:: Exercise aim ::
Starting at the first line of the records below, reproduce every line up to and including the line with "Given: Check the", but leave out all pictures.

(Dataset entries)

BEGIN

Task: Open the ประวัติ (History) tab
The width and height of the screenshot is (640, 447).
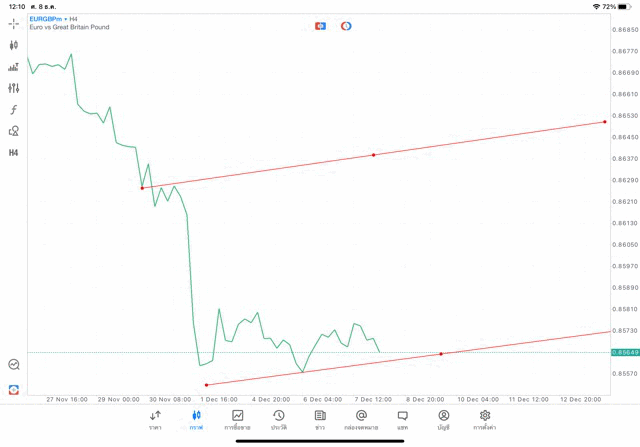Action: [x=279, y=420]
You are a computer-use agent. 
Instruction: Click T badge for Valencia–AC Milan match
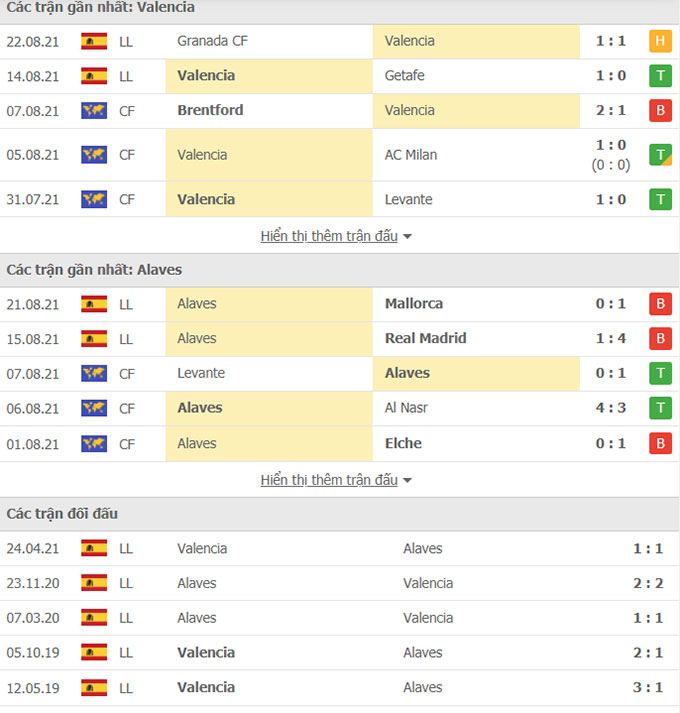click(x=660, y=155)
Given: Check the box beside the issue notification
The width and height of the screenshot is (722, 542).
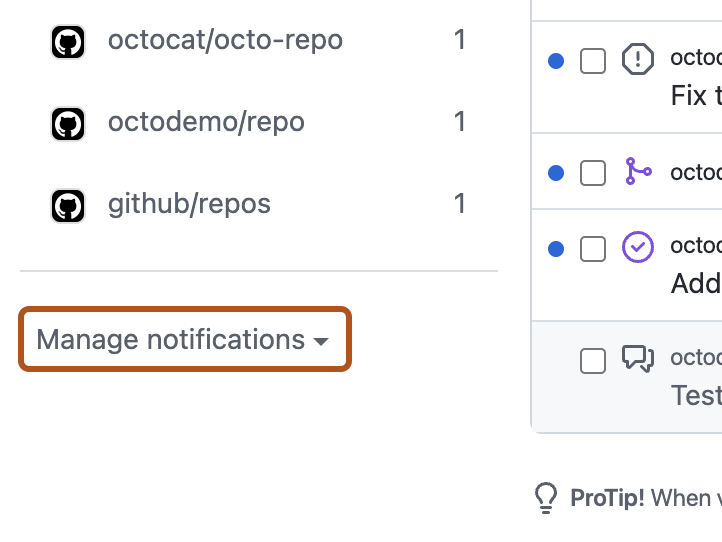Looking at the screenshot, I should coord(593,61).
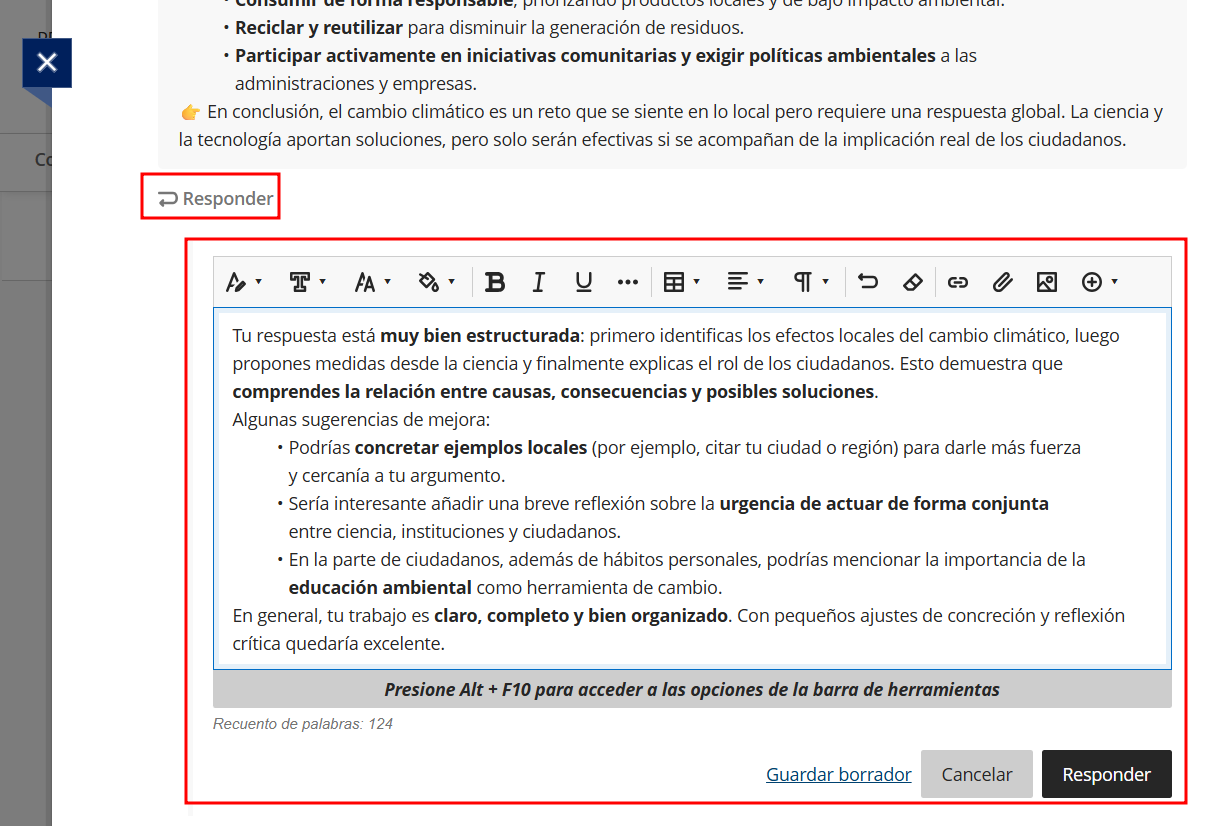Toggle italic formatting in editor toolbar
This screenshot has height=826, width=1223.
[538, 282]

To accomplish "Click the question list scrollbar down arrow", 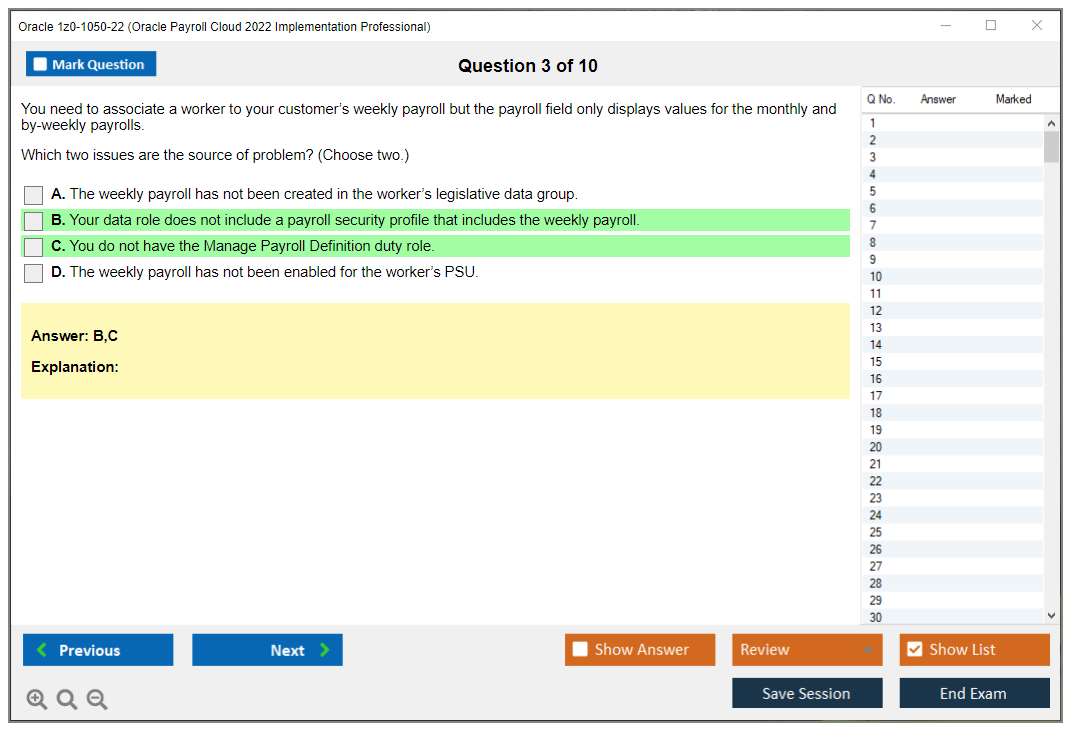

END

:: Response to this task ::
Task: Open the ประวัติ (History) tab
The width and height of the screenshot is (640, 447).
Action: [x=279, y=420]
You are a computer-use agent. 
Instruction: Click T badge for Valencia–AC Milan match
click(x=660, y=155)
Given: Check the box beside the issue notification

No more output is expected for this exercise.